CLI verification (via `dotnet run --project src/ZB.MOM.WW.LmxOpcUa.Client.CLI`):
```
connect opc.tcp://localhost:4840/LmxOpcUa → Server: LmxOpcUa, Security: None, Connection successful
connect opc.tcp://localhost:4841/LmxOpcUa → Server: LmxOpcUa2, Security: None, Connection successful
redundancy opc.tcp://localhost:4840/LmxOpcUa → Warm, ServiceLevel=200, urn:localhost:LmxOpcUa:instance1
redundancy opc.tcp://localhost:4841/LmxOpcUa → Warm, ServiceLevel=150, urn:localhost:LmxOpcUa:instance2
read opc.tcp://localhost:4840/LmxOpcUa -n 'ns=3;s=MESReceiver_001.MoveInPartNumbers'
→ Value: System.String[]
→ Status: 0x00000000
→ Source: 2026-04-14T04:43:46.2267096Z
```
Primary advertises ServiceLevel 200, secondary advertises 150 — redundancy baseline preserved. End-to-end data flow is healthy: the Read on `MESReceiver_001.MoveInPartNumbers` returns Good quality with a fresh source timestamp, confirming MxAccess is connected and the address space is populated. Note that the namespace is `ns=3` now, not the `ns=1` listed in the 2026-03-25 baseline at the top of this file — the auth-consolidation deploy on 2026-03-28 moved the Galaxy namespace to `ns=3` and that move has carried through every deploy since. The top-of-file `ns=1` CLI example should be treated as historical.
### CLI tooling note
The earlier service_info.md entry referenced `tools/opcuacli-dotnet/bin/Debug/net10.0/opcuacli-dotnet.exe`. That binary does not exist on the current checkout; the CLI lives at `src/ZB.MOM.WW.LmxOpcUa.Client.CLI/` and must be invoked via `dotnet run --project src/ZB.MOM.WW.LmxOpcUa.Client.CLI`. The README / `docs/Client.CLI.md` should be the source of truth going forward.

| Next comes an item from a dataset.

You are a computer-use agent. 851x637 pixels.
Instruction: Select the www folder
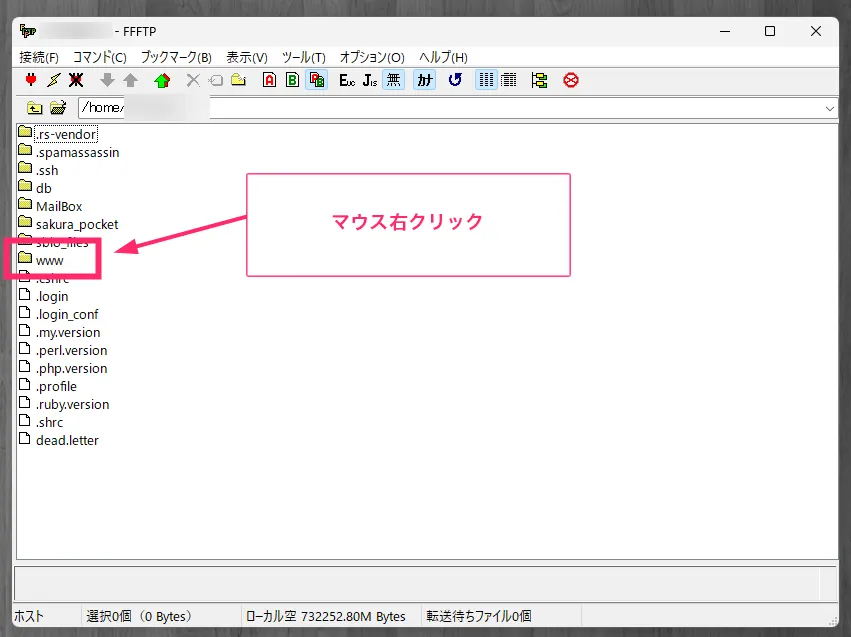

### Runtime-status regression check
**Not performed in this deploy.** The runtime-status subtree-walk / Read-short-circuit regression check from service_info.md:630-669 requires an operator to flip a `$AppEngine` OffScan in the AVEVA IDE and observe the dashboard + Read behavior, which needs a real operator session. The automated CLI smoke test above does not exercise the probe-manager callback path.

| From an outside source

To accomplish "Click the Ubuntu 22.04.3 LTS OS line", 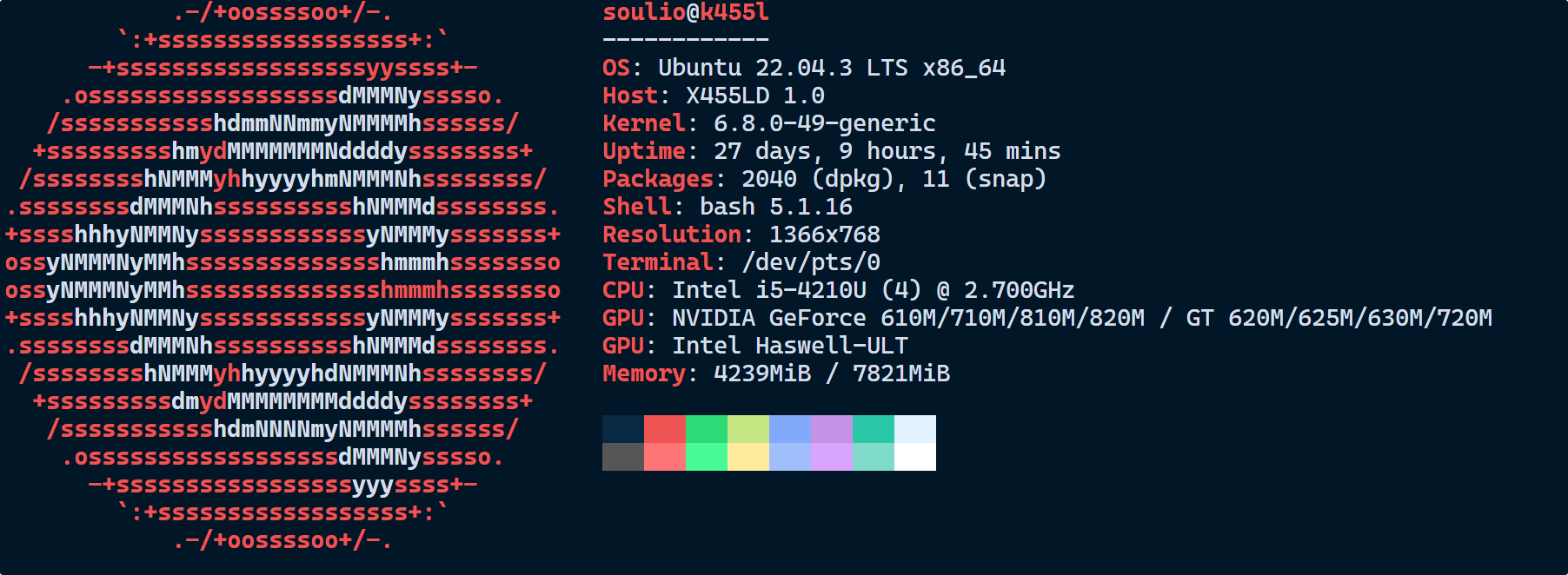I will pyautogui.click(x=804, y=68).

The code changes in this deploy are defensive and do not alter the runtime-status feature's control flow except in one place (subscribe rollback, which only triggers when `SubscribeAsync` throws). The 471/471 baseline on the probe manager tests plus the three new rollback regression tests give high confidence that the runtime-status behavior is preserved. If a human operator runs the IDE OffScan/OnScan cycle and observes an anomaly, the fix is most likely isolated to `GalaxyRuntimeProbeManager.SyncAsync` — see Finding 1 above — and can be reverted by restoring `C:\publish\lmxopcua\backups\20260414-003948-instance{1,2}\ZB.MOM.WW.LmxOpcUa.Host.exe`.
## Notes
The service deployment and restart succeeded. The live CLI checks confirm the endpoint is reachable and that the array node identifier has changed to the bracketless form. The array value on the live service still prints as blank even though the status is good, so if this environment should have populated `MoveInPartNumbers`, the runtime data path still needs follow-up investigation.